By removing the incus and malleus head
If tegmen is very inferior, may need to remove posterior and superior canal wall.
What are the various air cell tracts through which cholesteatoma can invade the petrous apex?
- Subarcuate
- Retrolabyrinthine
- Supralabyrinthine
- Retrofacial
- Infralabyrinthine
CWU or CWD?
- Surgeon training level and experience
- Anatomy of the pt’s t bone. Sometimes adequate exposure can be obtained w/ either.
- Low tegmen or anterior sigmoid sinus may prompt for CWD for exposure - Issue of recurrent or recidivistic (residual) dz
- ?Higher recurrent/residual dz w/ CWU esp if cholesteatoma arises from pars flaccida
Causes of otorrhea after CWD mastoidectomy?

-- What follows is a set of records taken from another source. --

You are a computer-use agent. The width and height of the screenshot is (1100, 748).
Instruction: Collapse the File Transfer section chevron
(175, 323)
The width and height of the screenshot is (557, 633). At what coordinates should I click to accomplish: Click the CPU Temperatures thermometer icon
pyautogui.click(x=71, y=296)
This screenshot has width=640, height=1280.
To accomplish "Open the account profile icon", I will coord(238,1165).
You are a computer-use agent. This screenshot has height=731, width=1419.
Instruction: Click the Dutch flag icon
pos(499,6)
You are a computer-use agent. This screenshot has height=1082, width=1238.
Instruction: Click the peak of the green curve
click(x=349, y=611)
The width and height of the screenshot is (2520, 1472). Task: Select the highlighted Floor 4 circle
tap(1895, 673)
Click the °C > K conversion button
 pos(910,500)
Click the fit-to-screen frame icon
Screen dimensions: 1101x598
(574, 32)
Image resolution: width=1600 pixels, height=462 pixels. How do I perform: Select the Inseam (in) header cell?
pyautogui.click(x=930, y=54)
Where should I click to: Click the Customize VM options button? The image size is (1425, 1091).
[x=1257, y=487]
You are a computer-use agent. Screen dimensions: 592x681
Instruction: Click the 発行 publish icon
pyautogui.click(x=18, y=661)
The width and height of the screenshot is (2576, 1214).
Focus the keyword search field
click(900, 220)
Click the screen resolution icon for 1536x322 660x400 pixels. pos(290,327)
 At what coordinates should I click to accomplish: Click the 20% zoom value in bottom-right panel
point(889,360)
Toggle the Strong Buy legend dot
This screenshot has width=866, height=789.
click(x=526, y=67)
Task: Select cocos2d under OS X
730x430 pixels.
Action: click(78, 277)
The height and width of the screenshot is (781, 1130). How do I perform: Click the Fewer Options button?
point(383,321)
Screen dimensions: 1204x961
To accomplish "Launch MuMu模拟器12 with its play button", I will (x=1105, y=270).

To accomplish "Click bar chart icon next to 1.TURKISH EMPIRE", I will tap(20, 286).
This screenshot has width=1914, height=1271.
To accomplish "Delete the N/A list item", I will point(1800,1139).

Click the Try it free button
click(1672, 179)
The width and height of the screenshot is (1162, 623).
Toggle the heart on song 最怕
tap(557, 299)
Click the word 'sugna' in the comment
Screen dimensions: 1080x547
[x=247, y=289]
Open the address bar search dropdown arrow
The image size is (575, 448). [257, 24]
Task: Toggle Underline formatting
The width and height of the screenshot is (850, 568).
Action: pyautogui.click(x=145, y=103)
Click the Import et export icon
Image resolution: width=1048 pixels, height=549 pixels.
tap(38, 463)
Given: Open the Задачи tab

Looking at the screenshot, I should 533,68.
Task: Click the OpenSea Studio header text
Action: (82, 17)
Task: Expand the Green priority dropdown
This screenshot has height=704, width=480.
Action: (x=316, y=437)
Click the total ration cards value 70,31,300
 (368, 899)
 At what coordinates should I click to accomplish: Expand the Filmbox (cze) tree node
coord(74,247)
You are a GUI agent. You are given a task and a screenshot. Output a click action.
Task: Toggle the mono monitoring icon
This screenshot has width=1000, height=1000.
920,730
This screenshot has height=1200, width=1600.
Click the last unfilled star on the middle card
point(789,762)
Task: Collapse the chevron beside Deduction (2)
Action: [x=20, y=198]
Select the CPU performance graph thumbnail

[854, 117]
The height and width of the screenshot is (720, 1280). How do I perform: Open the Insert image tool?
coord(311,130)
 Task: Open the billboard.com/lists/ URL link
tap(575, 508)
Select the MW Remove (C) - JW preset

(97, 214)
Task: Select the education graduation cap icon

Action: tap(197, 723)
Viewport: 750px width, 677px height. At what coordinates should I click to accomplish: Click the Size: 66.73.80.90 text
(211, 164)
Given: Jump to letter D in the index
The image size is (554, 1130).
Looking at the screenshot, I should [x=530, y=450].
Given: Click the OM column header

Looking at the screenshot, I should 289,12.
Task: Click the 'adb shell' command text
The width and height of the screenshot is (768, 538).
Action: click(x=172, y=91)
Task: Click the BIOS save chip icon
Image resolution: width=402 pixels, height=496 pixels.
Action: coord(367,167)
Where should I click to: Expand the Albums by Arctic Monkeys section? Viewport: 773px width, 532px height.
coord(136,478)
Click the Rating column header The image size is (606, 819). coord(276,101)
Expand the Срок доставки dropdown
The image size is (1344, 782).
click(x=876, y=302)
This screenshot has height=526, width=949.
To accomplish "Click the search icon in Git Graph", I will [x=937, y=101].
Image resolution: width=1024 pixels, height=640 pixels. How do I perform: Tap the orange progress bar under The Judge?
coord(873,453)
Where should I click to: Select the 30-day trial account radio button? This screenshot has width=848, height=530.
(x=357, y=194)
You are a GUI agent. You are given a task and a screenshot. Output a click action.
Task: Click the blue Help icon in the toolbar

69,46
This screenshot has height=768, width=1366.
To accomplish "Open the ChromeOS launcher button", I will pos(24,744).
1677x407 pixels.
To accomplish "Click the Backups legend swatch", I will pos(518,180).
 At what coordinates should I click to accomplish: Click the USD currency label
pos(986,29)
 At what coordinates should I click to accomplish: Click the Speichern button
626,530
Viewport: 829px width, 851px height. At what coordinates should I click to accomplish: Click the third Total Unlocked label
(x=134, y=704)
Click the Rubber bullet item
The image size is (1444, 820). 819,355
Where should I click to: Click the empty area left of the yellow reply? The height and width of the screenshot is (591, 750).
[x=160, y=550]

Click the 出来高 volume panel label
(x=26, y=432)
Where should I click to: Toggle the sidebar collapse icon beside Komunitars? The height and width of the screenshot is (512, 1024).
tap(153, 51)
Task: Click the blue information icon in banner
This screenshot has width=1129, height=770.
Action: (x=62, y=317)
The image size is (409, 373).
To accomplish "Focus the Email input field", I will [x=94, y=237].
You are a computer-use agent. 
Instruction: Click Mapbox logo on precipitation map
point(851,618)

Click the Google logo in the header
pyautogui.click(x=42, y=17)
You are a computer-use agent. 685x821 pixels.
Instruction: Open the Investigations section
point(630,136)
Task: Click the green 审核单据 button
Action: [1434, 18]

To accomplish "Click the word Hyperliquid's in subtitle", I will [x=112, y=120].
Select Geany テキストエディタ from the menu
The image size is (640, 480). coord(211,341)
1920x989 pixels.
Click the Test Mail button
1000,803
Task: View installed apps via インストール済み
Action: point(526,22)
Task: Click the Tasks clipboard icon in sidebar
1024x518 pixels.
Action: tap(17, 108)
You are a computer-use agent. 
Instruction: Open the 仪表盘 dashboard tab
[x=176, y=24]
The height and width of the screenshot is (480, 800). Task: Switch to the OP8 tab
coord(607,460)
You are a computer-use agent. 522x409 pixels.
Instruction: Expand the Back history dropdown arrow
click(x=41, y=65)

- Recurrent or residual cholesteatoma
- High facial ridge
- Presence of mucosal tissue w/in mastoid cavity
Should treatment of cholesteatoma be staged?
Controversial
-2nd look surg is usu performed 8-12 months after 1st stage
Why is cholesteatoma around the oval window typically removed towards the end of the procedure?
In case a perilymph fistula occurs.
MAN can then be instituted w/ fascia or other soft tissue grafts w/o risk of compromising the repair during further dissection.
What is the rate of recurrent or residual dz at the 5 yr mark from surgery?
as high as 40%
Other 10 year series report 15-25%
What are the 4 procedure options for cholesteatoma?
- CWU mastoid
- Atticotomy
- Modified radical mastoidectomy (CWD)
- Radical mastoidectomy (CWD) (mastoid cavity and no TM)
As you go down, risk of otorrhea rises and risk of recurrence falls.